With the European F3 title secure and support from an F1 team behind him, Norris moved to F2 this year with the Carlin team. After taking a victory on his debut at the opening round in Bahrain, it looked as though Norris would enjoy another year of winning from the front but he has not won another race in the series since.
He has openly admitted that the 2018 F2 season is the worst of his career, although the unreliability of the car and trouble with race starts up and down the grid means the championship standings don't tell the true story of the season for any of the drivers taking part. Nevertheless, Norris is not looking for excuses and admits he must shoulder some of the blame.
"I think the issues haven't helped me in any way, but there's some mistakes which I have made. Mistakes in Formula 2, which are small mistakes, are much more costly than they ever were in Formula 3 or [Formula] Renault.
"Mainly with the tyres -- managing the tyres -- it's something I never had to do it really in F3, maybe a tiny bit in Formula Renault, never in F4. To be honest I've made a similar amount of mistakes in Formula 3 and Formula Renault, small ones but they've never been quite as costly as what they are in Formula 2 because the field is much closer, it's much more difficult so when something does happen it makes a big difference.
"Just having a couple of small wheelspins at the Red Bull Ring in race two took a bit of rubber off my rear tyres, made the temperatures go up which made the car slide more which made the temperatures go up which made the car slide more and it's just a spiral downhill, and then it put me out of the points from whatever position I was in. To be honest there hasn't been loads of mistakes by myself it's just that I haven't done as good of a job as I wanted to."
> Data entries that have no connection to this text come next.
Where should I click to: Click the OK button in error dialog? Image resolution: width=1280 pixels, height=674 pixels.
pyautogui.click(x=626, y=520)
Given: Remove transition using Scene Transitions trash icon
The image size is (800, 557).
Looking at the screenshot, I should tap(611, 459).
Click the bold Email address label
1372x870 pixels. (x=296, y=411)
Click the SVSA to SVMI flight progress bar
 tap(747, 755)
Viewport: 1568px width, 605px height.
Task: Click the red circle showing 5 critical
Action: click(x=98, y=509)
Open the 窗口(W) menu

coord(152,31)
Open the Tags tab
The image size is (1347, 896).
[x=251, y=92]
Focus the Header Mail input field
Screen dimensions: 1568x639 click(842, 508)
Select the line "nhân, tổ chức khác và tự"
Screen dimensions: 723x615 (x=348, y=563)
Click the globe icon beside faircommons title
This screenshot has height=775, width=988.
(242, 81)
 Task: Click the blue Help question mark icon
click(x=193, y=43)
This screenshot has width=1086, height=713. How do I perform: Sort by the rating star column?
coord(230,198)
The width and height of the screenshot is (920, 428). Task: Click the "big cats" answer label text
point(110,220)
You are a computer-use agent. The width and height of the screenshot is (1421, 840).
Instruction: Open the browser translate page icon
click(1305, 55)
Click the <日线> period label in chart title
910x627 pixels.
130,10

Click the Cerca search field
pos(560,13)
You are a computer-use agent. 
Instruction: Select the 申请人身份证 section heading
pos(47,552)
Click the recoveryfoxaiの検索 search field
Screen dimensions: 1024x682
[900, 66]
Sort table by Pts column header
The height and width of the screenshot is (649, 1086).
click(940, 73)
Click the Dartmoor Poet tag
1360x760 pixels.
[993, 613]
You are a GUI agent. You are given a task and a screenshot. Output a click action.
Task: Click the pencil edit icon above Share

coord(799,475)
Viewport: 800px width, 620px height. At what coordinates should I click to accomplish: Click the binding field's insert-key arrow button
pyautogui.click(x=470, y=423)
Managing Pirelli's tyres -- be it in F1 or F2 -- is a common challenge for drivers coming straight out of F3. But does it mean Norris would be better suited to another year in F2 rather than rush into the spotlight of F1 and suffer the same issues?
"Well I think in Formula One the tyres aren't as bad as Formula 2," Norris responds. "I think the tyres are more tricky to get right in Formula 2 than Formula One or let's say preserve the tyres throughout the whole race. I think it's a similar thing in Formula One but I think we have to do a lot more saving than F1 drivers have to do mainly because they sometimes do two pit stops and there's much more scope when to do pit stops whereas our tyres last... super-softs five laps, in F1 they last 10, 15 and it varies massively on track to track.
"I think in F2 the tyres are much harder to manage than Formula One although it's hard to say as I haven't done loads of long stints in Formula One but when I have, Abu Dhabi or Barcelona, I have not had to concentrate so much on saving the tyres as I do in F2. If you have a couple of wheel spins it's not the end of the world, a couple of wheel spins in F2 it's the end of the world."
What now for Norris?
Since our conversation in Germany, the driver market for 2019 has taken several unexpected turns. Fernando Alonso has committed to leaving McLaren at the end of the year and Carlos Sainz has been appointed as his successor. That, in theory, puts Norris in a straight fight with current McLaren race driver Stoffel Vandoorne for the remaining seat at the team, but an announcement is not expected until later in the year.
A switch to Toro Rosso has been talked about for 2019, but McLaren's reluctance to agree to a deal earlier this year suggests it wants to keep Norris' future firmly at Woking. Sat in the Hockenheim paddock a little under a month ago, Norris was taking nothing for granted.
"There's so many variables which can happen, a bit of it depends on me and how good of a job I can do in Formula 2 and the tests in Formula One but the rest of it I have got no control over so it's not up to me," he said. "I think it's literally I have to wait and see what happens, and then we move forward. Until let's say another three or four races in F2, so we've almost completed our season and then let's probably when I will know a lot more of what might happen."